**Dataset excerpt:**
[Begin]

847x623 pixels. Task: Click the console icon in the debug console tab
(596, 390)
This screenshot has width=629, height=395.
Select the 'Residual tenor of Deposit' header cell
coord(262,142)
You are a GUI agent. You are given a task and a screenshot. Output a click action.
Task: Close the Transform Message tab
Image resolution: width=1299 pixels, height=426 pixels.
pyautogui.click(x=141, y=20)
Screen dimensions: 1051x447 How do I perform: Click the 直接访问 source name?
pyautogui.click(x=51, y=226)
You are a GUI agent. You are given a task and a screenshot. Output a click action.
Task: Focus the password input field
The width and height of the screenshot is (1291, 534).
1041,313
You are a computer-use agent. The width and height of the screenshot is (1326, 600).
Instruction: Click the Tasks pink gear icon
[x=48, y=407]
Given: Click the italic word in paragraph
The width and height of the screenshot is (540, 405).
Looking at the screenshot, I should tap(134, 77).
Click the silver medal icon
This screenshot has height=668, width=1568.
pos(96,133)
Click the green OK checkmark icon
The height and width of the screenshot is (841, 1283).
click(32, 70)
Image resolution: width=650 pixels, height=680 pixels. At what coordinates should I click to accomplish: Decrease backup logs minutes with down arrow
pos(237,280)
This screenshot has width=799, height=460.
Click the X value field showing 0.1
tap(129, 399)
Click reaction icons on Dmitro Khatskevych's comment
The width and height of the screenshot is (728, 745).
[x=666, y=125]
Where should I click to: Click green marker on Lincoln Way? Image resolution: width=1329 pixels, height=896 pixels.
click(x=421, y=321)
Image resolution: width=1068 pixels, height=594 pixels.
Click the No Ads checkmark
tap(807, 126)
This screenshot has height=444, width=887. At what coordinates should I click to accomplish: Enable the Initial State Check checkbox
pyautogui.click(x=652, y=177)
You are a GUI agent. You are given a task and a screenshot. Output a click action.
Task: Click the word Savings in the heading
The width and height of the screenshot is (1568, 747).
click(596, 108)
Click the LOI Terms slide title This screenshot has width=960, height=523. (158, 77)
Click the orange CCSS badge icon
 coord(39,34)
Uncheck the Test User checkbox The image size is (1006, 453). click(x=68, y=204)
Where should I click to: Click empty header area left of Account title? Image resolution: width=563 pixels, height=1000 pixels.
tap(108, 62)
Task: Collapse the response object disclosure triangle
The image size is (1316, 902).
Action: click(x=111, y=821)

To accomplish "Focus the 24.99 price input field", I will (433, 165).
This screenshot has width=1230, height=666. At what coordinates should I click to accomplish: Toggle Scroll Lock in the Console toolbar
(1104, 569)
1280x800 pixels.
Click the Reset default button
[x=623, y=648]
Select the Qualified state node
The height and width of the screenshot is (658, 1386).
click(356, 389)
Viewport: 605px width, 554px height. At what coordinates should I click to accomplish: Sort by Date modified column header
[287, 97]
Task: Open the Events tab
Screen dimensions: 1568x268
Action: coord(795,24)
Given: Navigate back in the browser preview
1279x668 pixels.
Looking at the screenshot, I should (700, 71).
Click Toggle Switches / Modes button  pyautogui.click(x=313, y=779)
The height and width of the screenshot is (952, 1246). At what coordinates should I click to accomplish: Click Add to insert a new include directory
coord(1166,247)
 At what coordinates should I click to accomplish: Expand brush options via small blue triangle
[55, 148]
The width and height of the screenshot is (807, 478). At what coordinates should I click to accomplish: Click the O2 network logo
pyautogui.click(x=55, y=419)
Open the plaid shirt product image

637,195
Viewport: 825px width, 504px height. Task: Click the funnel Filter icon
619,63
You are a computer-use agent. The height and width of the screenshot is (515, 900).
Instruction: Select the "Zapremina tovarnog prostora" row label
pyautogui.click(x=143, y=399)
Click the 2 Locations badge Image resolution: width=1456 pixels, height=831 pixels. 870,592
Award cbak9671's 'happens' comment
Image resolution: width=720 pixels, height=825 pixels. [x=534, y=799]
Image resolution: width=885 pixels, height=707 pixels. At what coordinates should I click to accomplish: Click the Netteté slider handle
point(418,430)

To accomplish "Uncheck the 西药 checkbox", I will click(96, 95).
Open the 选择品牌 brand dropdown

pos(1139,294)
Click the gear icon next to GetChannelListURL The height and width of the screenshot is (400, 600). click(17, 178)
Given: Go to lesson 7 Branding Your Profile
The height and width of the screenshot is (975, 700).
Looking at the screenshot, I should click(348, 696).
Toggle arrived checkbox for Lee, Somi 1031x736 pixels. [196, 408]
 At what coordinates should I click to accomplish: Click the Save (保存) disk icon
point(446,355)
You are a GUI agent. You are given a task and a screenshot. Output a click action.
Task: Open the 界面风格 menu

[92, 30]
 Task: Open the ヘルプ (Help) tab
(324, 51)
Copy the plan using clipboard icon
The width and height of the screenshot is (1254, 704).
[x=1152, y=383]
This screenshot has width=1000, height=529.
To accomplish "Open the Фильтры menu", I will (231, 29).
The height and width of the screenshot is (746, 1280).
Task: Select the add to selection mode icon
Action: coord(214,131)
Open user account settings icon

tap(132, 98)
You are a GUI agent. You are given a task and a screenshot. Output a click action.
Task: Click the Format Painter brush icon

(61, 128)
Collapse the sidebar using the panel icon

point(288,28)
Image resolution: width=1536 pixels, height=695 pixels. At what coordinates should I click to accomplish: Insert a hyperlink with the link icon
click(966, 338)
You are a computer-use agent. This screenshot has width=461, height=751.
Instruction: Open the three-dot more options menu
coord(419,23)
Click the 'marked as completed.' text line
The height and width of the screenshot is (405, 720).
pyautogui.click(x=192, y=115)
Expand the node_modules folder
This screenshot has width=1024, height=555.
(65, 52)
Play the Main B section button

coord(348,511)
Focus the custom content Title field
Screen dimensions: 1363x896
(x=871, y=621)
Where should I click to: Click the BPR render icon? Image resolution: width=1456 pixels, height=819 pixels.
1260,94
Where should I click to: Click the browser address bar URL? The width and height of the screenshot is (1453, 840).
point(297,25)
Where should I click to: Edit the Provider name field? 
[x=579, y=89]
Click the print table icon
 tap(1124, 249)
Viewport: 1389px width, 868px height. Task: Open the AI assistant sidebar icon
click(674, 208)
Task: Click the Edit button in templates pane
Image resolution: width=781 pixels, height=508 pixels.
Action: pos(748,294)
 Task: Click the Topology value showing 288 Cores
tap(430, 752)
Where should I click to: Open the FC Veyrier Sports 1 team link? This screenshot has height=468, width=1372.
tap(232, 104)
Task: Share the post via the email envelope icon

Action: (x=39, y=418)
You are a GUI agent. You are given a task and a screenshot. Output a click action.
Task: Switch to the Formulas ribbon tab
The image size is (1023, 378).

[End]

**Directive:**
Return every line above that contains the string "Instruction". Case counts.

**Correct output:**
Instruction: Click the Tasks pink gear icon
Instruction: Select the "Zapremina tovarnog prostora" row label
Instruction: Open the three-dot more options menu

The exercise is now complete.